TO DO
Look for the line containing "Open the Ожерелье category link" and the line containing "Given: Select the S size row label" in the entries below. Copy those two and all lines between them exactly, leaving out pictures.

SOURCE MATERIAL
-=-=-=-=-
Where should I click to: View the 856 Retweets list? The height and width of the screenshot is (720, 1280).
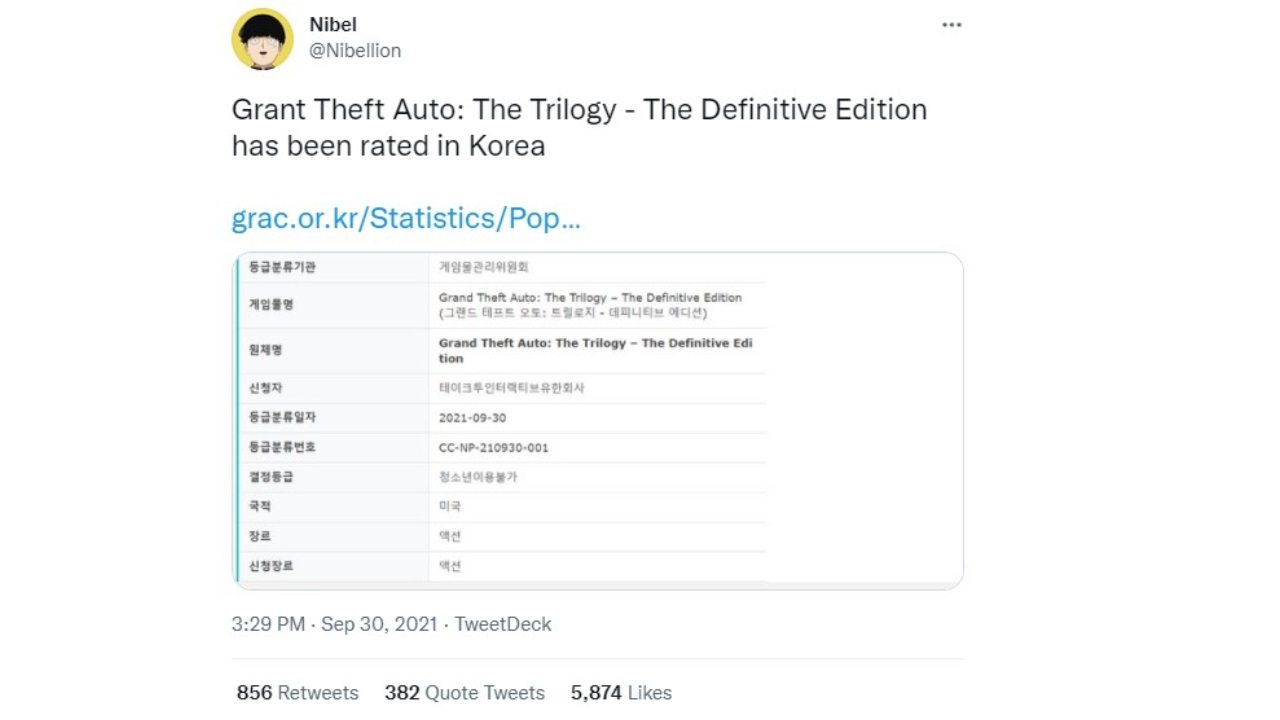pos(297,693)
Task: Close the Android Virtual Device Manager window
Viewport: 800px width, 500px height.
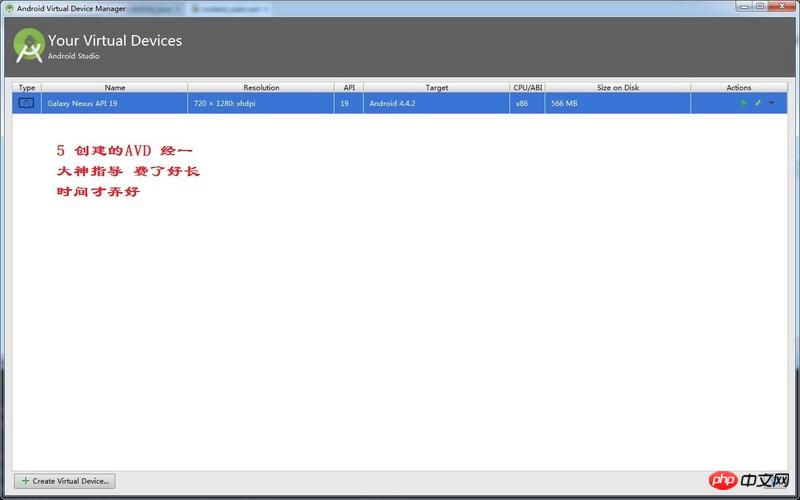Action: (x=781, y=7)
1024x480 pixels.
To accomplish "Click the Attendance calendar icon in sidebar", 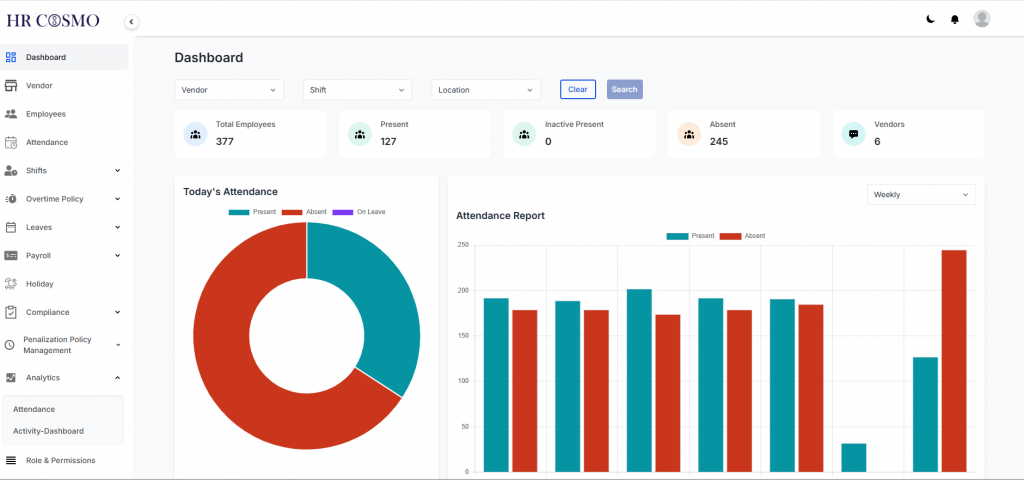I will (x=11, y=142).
-=-=-=-=-
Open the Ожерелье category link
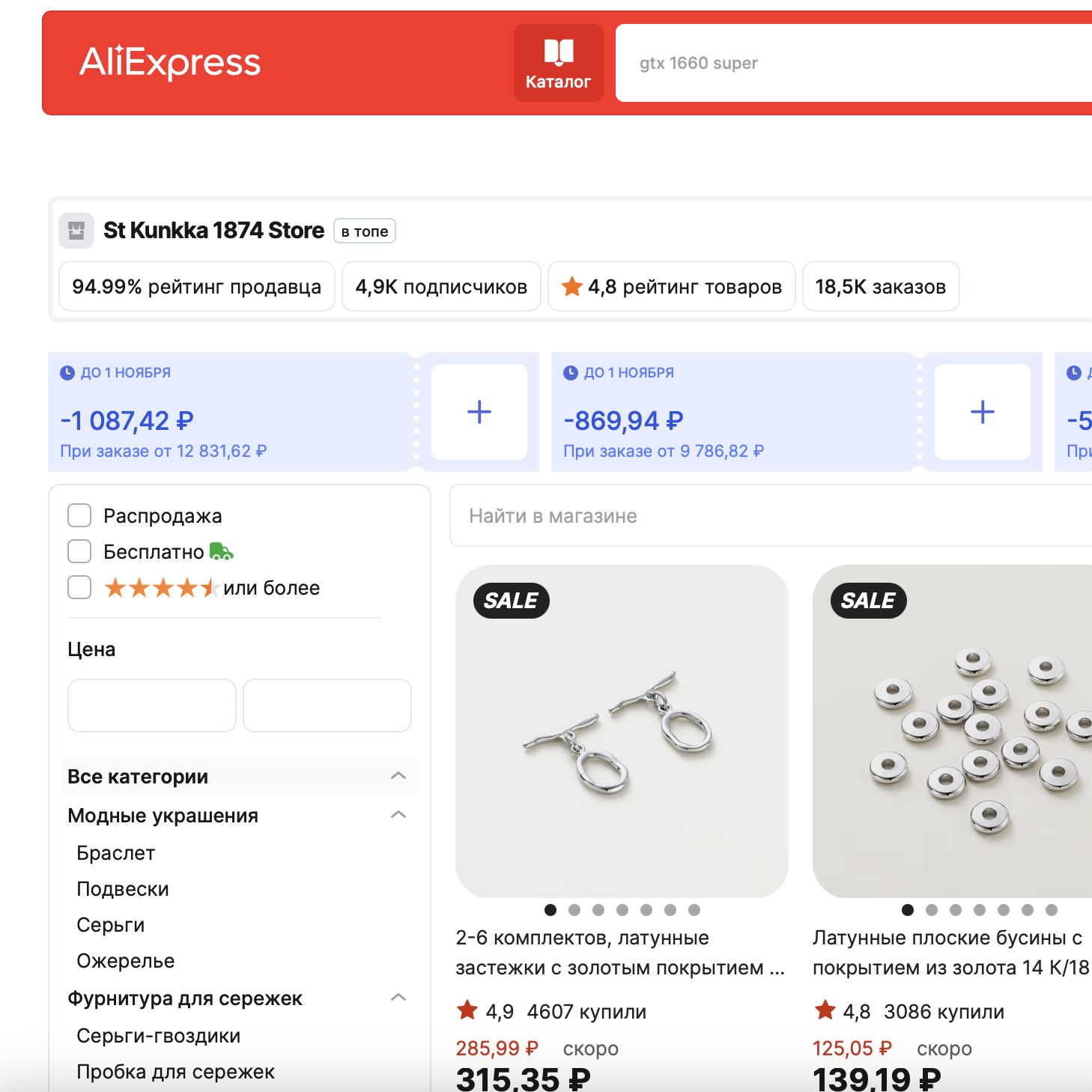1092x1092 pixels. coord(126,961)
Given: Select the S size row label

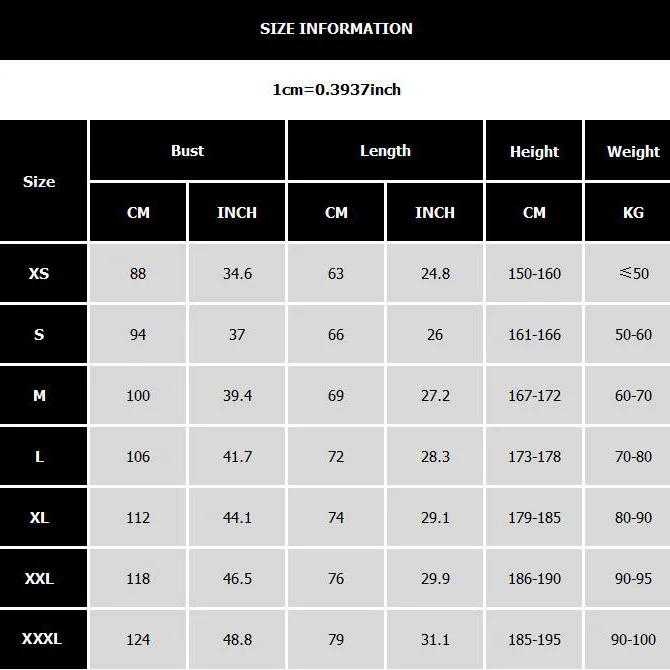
-=-=-=-=-
SOLVED PROBLEM
Open the Ожерелье category link
1092x1092 pixels. coord(126,961)
Given: Select the S size row label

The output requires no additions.